International Journal of Humanities and Social Science

ISSN 2220-8488 (Print), 2221-0989 (Online) 10.30845/ijhss

Hegelian Analytic Philosophy According to P. Redding
Agemir Bavaresco, Andrew Cooper

The classic analytic tradition has often made the error of associating idealism with the philosophy of George Berkeley. Yet in terms of the German Idealismus, Berkeley was no idealist. Rather, he described himself as an “immaterialist”. According to Paul Redding, this error made by the classic analytic tradition warrants a reconsideration of the German Idealismus. The aim of this paper is to argue that, through reference to the work of Paul Redding, Hegel’s Phenomenology of Spirit presents Idealismus as that which reconciles objectivity and subjectivity in the experience of consciousness.
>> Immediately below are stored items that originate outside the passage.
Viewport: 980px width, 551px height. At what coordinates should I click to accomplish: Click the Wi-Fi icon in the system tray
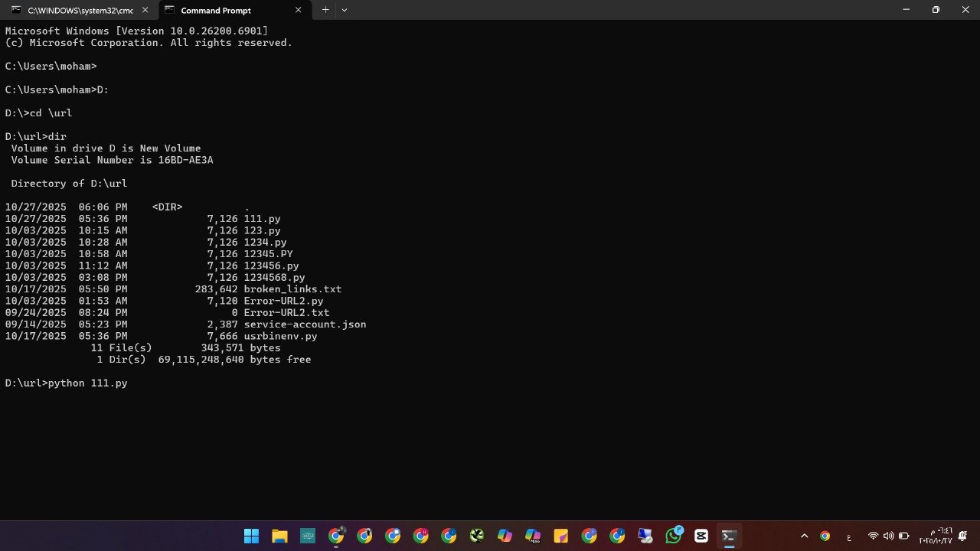tap(873, 536)
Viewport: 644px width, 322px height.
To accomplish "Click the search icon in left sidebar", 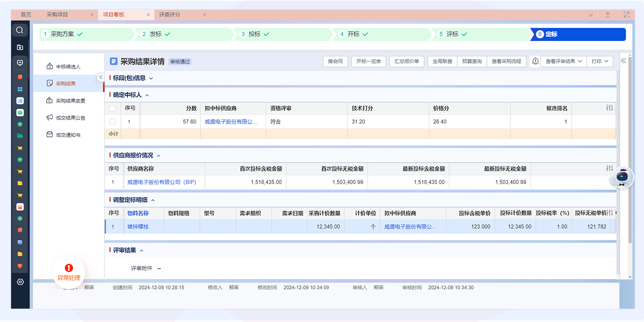I will [x=20, y=30].
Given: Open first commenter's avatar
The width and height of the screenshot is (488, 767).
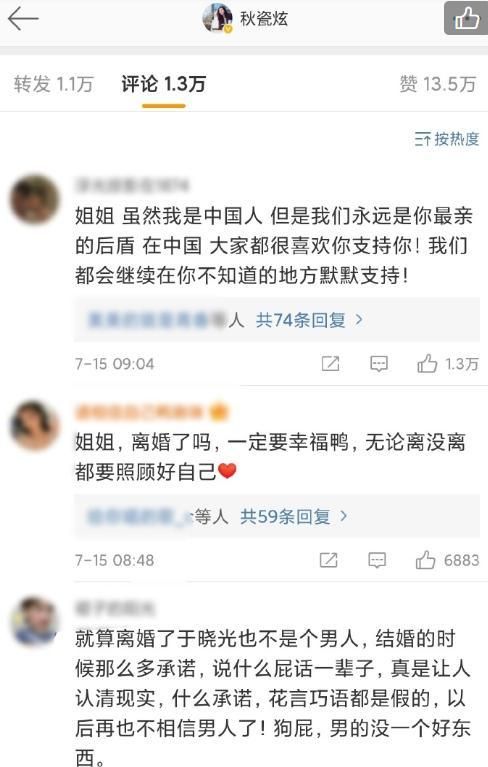Looking at the screenshot, I should click(x=35, y=200).
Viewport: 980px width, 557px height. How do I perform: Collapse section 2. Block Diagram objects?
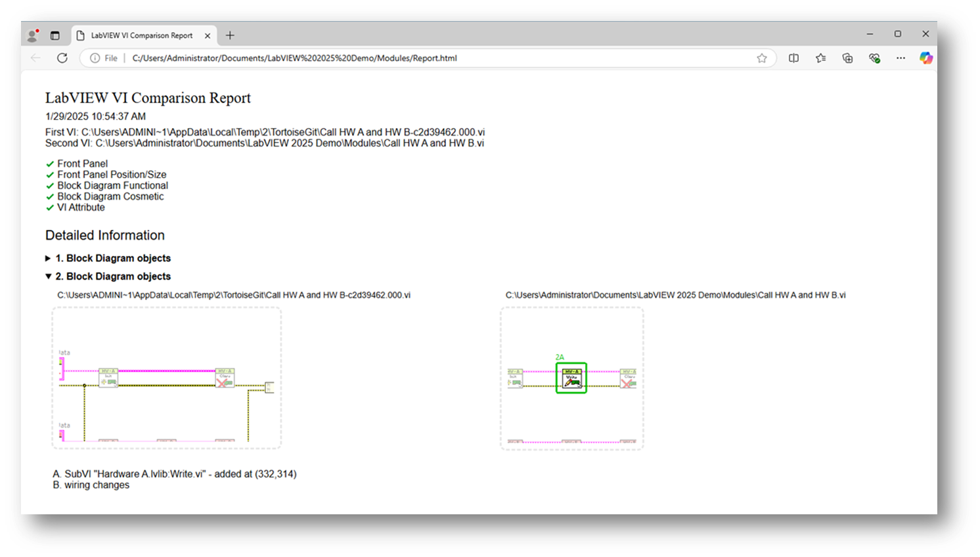click(48, 277)
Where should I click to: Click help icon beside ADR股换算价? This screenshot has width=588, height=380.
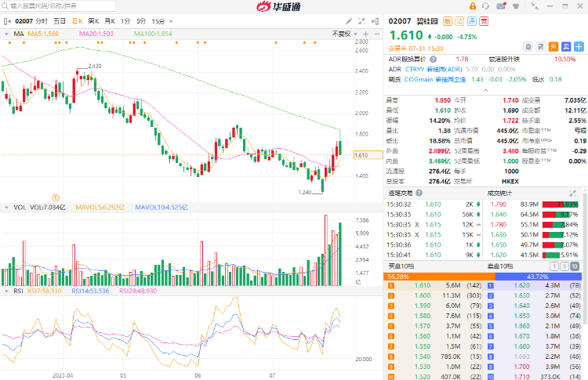(433, 59)
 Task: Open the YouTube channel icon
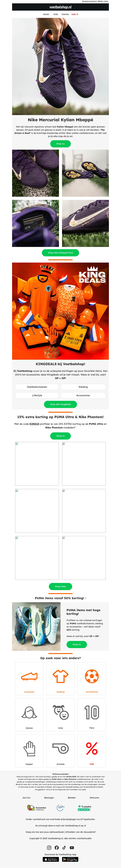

Hegel’sPhenomenology develops this idea in the elaboration of a remarkably novel theory of consciousness. For Hegel, the conditions of the possibility of the objects of experience are a dialectical movement between consciousness and the object, or immediacy and mediacy. The whole movement of consciousness manifests the logic of contradiction working at the back of phenomenological experience that Hegel outlines in the Science of Logic, a logic that involves the thinker becoming consciously aware of her own thought processes. Yet Hegel’s Logic is different from the common meaning of ‘logic’. His Logic is not a formal approach to valid inference but captures the method and the moments and movement of logic. For Hegel, the great problem of classical logic is the immobility of the categories. This paper proposes thatHegel’s ‘holism’entails the description wherein Logic, Nature, and Spirit are articulated as a whole in dialectical movement.